# W&B Production Monitoring Overview

This notebook demonstrates how to monitor production models with W&B through an illustrative example. We will train a model to correctly identify handwritten digits, then monitor a locally deployed version of the model. We create a gradio app which runs in the notebook and lets a user draw/"handwrite" characters with the mouse and give live feedback by labeling the character as the digit 0-9.

_Note: To keep the example focused on important code, much of the dataset manipulation, modelling, and other utilities are packaged in local files and imported here_

# Step 0: Setup & import dependencies

In [None]:
!pip install tensorflow
!pip install gradio
!pip install weave

Log in to W&B to sync these examples to your W&B account, where you can view, interact with, and customize the resulting Tables and Boards.

In [None]:
import wandb
wandb.login()

Set your W&B entity (username or team name) and optionally rename the destination project.

In [None]:
WB_ENTITY = "shawn"
WB_PROJECT = "prodmon_mnist"

# Step 1: Get data
In this example, we will use `keras.datasets.mnist.load_data()` to load in the MNIST dataset. 

In [None]:
import model_util

dataset = model_util.get_dataset()
model_util.image_from_array(dataset[0][0])

# Step 2: Train model
Next we will train a classic NN to predict the digits

In [None]:
model = model_util.train_model(*dataset, conv_layers=0, epochs=1) # 1 epoch so we can actually see some errors

# Step 3: Query model
Now, let's query the model! Normally there is a little pre- and post- processing needed to make a prediction - we will write a short function to handle this for us.

In [None]:
import numpy as np
import json

def simple_predict(image_arr):
    # Prepare image for model
    tensor = (image_arr.astype("float32")).reshape(1, 28, 28, 1)

    # Make the prediction
    prediction = model.predict(tensor, verbose=False)
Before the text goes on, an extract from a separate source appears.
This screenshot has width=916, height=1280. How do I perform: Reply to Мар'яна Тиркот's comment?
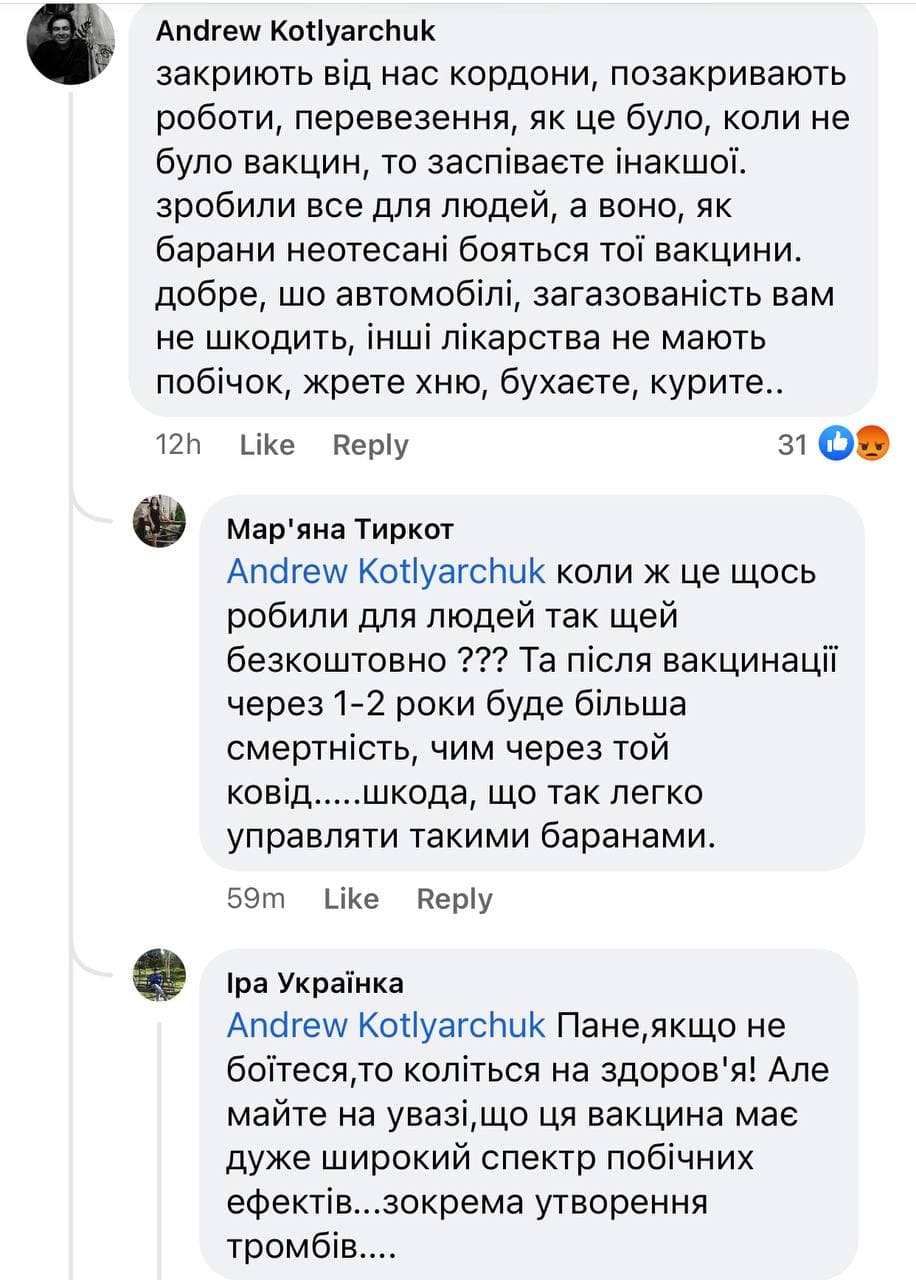click(x=454, y=899)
    # In this application, we need to reshape the output:
    raw_predictions = prediction[0].tolist()
    logits = {
        str(k): v for k, v in zip(range(10), raw_predictions)
    }
    
    prediction = np.argmax(raw_predictions).tolist()
    
    return {"logits": logits, "prediction": prediction}

_, _, x_test, y_test = dataset
for i in range(10):
    image_arr = x_test[i]
    truth = y_test[i]
    preds = simple_predict(image_arr)
    
    print(f"Input: {truth}")
    display(model_util.image_from_array(image_arr))
    print(f"Prediction: {preds['prediction']}")
    print(f"Logits: {json.dumps(preds['logits'], indent=2)}")
    print("")
    

# Step 3A: Save predictions with W&B Weave using StreamTable
With W&B's Weave library, we can stream any data to W&B for storage and further analysis.

In [None]:
import weave
weave.use_frontend_devmode()
from weave.legacy.weave.monitoring import StreamTable

# Initialize a stream table
# (optionally change the name argument to any string
# that follows the wandbentity_name/project_name/table_name format)
st = StreamTable(f"{WB_ENTITY}/{WB_PROJECT}/logged_predictions")
_, _, x_test, y_test = dataset
for i in range(100):
    image_arr = x_test[i]
    truth = y_test[i].tolist()
    preds = simple_predict(image_arr)
    
    # Log the data
    st.log({
        **preds,
        "image": model_util.image_from_array(image_arr),
        "truth": truth
    })

# Optional: wait for the logs to finish uploading (nicer for live demos)
st.finish()

# Show the StreamTable
st    

# Step 3B: Save predictions with W&B Weave using `monitor` decorator
This pattern of logging inputs and outputs of a functions is so common, that we provide a decorator which automatically logs a function's I/O.

In [None]:
from weave.legacy.weave.monitoring import monitor
import numpy as np

mon = monitor.init_monitor(f"{WB_ENTITY}/{WB_PROJECT}/monitor_predict_function")

def preprocess(span):
    span.inputs['image'] = model_util.image_from_array(span.inputs['image_arr'])
    del span.inputs['image_arr']

@mon.trace(
    # An preprocessor allows the function arguments to be pre-processed before logging.
    preprocess = preprocess
)
def monitor_predict(image_arr):
    # Prepare image for model
    tensor = (image_arr.astype("float32")).reshape(1, 28, 28, 1)

    # Make the prediction
    prediction = model.predict(tensor, verbose=False)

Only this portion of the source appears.